Cango confirmed Monday that all proceeds were used to partially repay a Bitcoin-collateralized loan. The company is dealing with $407 million in debt, a current ratio of 1.2, and negative free cash flow of $252 million. Its stock is trading near a 52-week low of $0.93.
“The partial divestment of the Company’s Bitcoin holding underscores the strategic importance of strengthening the balance sheet to fund new growth initiatives,” Cango stated in a press release.
Cango Shifts Focus From Bitcoin Mining to AI
Cango is transitioning its mining infrastructure toward AI computing. The company plans to deploy modular, containerized GPU compute nodes across its existing sites to provide inference capacity, targeting small and medium enterprises first.
To lead this shift, Cango brought in Jack Jin as CTO of its AI business line. Jin previously worked at Zoom Communications, where he managed GPU cluster deployments supporting large language model operations.
Bitcoin Mining Numbers Already Declining
Cango’s January 2026 production fell to 496.35 BTC, down from 569 in December 2025. Average daily output also dropped from 18.35 to 16.01 BTC, with the hashrate declining as well.
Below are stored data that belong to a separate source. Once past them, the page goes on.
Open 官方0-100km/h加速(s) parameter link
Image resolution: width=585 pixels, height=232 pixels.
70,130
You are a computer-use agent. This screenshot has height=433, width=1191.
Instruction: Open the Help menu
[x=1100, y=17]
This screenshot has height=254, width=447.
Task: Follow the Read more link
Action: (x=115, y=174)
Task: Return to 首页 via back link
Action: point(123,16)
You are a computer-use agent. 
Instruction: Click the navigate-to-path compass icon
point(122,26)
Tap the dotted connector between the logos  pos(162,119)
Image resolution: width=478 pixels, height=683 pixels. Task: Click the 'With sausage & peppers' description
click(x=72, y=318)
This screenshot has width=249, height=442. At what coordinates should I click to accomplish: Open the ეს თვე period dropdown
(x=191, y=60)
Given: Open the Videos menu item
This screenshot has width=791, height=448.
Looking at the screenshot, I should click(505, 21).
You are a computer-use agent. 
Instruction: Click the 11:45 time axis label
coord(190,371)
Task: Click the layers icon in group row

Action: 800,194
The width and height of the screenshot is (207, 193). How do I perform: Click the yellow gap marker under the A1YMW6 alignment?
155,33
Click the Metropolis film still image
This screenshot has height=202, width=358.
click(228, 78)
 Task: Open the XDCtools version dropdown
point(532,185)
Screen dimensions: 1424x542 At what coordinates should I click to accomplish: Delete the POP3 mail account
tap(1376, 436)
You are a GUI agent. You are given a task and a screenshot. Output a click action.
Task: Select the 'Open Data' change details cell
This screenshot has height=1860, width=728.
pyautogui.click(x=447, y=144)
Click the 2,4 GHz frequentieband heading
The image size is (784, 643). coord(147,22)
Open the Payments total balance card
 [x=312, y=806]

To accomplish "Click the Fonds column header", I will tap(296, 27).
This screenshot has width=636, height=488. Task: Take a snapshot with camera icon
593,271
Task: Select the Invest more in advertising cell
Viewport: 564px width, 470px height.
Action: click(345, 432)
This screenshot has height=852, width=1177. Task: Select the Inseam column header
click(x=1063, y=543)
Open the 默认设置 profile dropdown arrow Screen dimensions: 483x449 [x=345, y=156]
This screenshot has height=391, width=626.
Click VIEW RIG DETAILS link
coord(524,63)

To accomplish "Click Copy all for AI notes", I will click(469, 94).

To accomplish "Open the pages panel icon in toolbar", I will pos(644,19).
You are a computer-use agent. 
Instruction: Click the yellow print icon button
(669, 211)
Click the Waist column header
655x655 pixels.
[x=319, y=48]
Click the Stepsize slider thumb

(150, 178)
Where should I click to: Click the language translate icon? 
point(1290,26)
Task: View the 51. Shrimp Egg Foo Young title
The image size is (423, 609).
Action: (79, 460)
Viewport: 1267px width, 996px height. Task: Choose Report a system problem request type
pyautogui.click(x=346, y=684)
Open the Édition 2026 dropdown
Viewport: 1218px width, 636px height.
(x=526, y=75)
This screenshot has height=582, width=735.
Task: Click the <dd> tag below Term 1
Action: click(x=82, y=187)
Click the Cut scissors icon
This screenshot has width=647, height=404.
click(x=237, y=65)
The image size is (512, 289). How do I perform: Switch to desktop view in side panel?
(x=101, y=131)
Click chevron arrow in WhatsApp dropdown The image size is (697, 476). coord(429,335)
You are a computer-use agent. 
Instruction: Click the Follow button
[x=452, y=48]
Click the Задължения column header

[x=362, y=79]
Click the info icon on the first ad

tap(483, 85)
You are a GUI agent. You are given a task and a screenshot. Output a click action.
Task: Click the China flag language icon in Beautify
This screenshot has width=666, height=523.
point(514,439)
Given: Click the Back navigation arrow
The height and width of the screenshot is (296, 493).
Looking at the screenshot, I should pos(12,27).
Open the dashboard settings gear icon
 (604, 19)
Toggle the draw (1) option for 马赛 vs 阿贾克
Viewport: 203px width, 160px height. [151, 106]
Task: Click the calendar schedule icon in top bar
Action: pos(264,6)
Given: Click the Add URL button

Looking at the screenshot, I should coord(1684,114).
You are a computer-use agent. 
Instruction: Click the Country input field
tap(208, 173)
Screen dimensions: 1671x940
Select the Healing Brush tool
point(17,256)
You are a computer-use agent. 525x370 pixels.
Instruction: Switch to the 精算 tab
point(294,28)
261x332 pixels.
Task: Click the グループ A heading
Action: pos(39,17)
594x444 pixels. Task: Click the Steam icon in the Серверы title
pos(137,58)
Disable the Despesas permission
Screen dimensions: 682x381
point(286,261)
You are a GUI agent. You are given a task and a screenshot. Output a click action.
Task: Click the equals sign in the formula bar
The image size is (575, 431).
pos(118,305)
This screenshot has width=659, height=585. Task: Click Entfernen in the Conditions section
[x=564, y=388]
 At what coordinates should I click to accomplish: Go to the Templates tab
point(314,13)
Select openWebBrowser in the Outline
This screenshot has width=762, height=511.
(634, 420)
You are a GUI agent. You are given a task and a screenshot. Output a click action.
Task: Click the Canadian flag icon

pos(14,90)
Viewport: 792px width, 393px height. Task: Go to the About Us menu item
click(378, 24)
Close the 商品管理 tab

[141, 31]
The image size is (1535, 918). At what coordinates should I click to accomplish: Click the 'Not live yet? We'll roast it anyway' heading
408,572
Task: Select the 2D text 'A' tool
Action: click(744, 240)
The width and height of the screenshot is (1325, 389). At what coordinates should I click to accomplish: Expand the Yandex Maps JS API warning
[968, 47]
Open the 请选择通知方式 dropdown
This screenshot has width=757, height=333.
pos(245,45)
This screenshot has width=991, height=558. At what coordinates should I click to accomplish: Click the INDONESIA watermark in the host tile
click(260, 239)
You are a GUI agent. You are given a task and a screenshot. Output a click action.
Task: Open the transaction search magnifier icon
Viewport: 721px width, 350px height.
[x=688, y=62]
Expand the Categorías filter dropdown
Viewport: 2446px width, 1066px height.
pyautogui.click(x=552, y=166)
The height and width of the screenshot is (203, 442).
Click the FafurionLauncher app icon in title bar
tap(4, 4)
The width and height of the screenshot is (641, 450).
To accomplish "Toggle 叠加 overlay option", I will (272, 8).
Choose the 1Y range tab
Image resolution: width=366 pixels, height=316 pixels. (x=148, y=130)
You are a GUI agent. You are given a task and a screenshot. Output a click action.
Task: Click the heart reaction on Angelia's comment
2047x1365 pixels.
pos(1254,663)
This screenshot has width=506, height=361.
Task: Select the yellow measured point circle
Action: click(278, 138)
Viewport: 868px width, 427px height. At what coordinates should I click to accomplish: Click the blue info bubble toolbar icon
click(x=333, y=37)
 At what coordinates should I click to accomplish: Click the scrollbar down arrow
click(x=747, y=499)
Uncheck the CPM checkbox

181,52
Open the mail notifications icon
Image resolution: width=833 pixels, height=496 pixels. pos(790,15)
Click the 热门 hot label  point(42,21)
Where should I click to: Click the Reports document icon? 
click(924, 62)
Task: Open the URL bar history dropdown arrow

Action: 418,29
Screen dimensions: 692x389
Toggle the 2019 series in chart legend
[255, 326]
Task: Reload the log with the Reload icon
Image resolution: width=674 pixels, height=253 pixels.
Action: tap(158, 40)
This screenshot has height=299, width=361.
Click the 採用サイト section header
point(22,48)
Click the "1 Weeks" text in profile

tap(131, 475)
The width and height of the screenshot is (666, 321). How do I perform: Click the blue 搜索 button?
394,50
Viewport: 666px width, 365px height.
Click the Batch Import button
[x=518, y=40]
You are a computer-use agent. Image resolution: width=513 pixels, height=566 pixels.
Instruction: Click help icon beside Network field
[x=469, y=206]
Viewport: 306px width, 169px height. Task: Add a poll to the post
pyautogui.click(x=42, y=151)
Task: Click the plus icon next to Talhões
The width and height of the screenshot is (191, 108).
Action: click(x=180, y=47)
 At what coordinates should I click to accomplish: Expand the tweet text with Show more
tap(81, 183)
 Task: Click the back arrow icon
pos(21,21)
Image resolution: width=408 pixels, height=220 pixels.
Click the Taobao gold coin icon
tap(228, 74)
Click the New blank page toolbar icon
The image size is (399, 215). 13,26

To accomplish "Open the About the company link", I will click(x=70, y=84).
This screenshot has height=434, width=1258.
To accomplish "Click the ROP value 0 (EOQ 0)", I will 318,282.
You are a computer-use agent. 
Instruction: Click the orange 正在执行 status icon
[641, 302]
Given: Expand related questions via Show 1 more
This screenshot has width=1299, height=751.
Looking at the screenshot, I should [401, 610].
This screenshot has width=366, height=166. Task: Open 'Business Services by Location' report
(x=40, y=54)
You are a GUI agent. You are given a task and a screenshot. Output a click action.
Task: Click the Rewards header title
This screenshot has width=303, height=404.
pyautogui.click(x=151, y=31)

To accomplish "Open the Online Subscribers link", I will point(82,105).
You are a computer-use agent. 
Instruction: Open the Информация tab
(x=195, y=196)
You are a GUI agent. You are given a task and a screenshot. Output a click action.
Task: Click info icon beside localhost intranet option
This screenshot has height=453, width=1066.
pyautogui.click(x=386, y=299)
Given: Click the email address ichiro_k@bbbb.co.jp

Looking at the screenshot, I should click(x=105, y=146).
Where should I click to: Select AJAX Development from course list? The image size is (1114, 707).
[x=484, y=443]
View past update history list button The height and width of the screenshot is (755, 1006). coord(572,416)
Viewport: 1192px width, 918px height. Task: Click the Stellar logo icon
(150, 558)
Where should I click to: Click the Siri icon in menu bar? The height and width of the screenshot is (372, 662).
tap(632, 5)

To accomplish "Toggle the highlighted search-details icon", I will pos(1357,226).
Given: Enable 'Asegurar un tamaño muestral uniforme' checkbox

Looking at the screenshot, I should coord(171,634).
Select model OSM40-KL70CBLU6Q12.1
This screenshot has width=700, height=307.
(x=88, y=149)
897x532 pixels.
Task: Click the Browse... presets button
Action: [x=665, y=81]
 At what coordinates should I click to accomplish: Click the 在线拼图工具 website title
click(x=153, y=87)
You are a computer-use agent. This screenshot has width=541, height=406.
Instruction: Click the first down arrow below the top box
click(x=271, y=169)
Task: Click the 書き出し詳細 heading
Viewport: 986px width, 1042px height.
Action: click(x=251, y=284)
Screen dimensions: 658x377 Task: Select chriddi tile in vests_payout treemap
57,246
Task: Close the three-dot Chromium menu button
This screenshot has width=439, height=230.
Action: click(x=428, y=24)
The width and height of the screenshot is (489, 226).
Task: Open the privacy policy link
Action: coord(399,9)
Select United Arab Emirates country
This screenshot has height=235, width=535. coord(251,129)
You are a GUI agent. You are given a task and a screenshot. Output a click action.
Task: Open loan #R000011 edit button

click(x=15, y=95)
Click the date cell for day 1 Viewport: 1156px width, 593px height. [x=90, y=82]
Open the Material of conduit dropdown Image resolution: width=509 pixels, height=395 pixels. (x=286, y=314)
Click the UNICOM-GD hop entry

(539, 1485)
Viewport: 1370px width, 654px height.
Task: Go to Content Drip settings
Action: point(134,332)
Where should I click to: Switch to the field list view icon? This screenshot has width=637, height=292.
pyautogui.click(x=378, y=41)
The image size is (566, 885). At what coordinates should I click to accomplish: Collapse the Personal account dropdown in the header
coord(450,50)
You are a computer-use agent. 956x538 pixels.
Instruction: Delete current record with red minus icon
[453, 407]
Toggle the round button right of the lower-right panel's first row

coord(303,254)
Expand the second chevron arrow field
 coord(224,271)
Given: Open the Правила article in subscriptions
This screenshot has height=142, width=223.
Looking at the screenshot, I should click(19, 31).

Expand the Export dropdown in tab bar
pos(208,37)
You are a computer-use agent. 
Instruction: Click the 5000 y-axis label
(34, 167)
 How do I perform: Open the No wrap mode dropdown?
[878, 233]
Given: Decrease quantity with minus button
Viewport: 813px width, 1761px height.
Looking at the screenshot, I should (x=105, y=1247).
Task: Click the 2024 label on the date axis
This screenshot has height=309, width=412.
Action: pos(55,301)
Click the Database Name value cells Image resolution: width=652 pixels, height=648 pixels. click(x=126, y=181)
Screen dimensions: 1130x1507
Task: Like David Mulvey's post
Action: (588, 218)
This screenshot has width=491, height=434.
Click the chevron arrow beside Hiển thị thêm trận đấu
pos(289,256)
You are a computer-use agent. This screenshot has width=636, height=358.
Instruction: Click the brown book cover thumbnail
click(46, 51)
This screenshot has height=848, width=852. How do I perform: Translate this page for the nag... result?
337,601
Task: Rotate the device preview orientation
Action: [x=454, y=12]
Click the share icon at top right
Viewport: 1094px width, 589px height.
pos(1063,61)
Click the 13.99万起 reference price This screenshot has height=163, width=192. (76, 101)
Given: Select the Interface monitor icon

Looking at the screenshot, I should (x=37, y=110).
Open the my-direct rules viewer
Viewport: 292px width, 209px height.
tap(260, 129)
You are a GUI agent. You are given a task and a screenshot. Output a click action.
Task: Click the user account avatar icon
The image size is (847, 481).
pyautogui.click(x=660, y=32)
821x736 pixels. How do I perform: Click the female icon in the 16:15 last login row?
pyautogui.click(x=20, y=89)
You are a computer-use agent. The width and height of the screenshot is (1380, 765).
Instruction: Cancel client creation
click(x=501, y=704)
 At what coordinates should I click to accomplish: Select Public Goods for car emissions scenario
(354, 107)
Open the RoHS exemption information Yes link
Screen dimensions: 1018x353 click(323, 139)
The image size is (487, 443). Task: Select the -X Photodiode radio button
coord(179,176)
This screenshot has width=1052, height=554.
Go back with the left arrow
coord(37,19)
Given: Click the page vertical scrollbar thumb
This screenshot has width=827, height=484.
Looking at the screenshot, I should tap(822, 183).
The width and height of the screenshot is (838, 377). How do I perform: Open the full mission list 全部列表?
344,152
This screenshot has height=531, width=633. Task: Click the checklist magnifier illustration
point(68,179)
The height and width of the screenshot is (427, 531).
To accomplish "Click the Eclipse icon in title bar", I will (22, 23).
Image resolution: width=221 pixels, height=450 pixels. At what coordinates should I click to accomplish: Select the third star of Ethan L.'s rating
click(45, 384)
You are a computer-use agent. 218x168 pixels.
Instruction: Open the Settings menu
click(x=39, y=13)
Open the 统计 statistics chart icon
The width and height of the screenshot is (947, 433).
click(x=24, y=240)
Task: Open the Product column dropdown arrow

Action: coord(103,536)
The company only entered crypto mining in November 2024 and currently operates across 40+ sites in North America, the Middle East, South America, and East Africa.
Cango said it remains committed to mining while seeking “an optimal balance between hashrate scale and operational efficiency.”
New Investment Adds to the Picture
Despite the financial pressure, Cango recently secured $10.5 million from Enduring Wealth Capital Limited, which purchased 7 million Class B shares at $1.50 each. The investment raised EWCL’s stake from 2.81% to 4.69%.
Analysts expect 5.23% revenue growth this fiscal year, though profitability is not on the cards yet.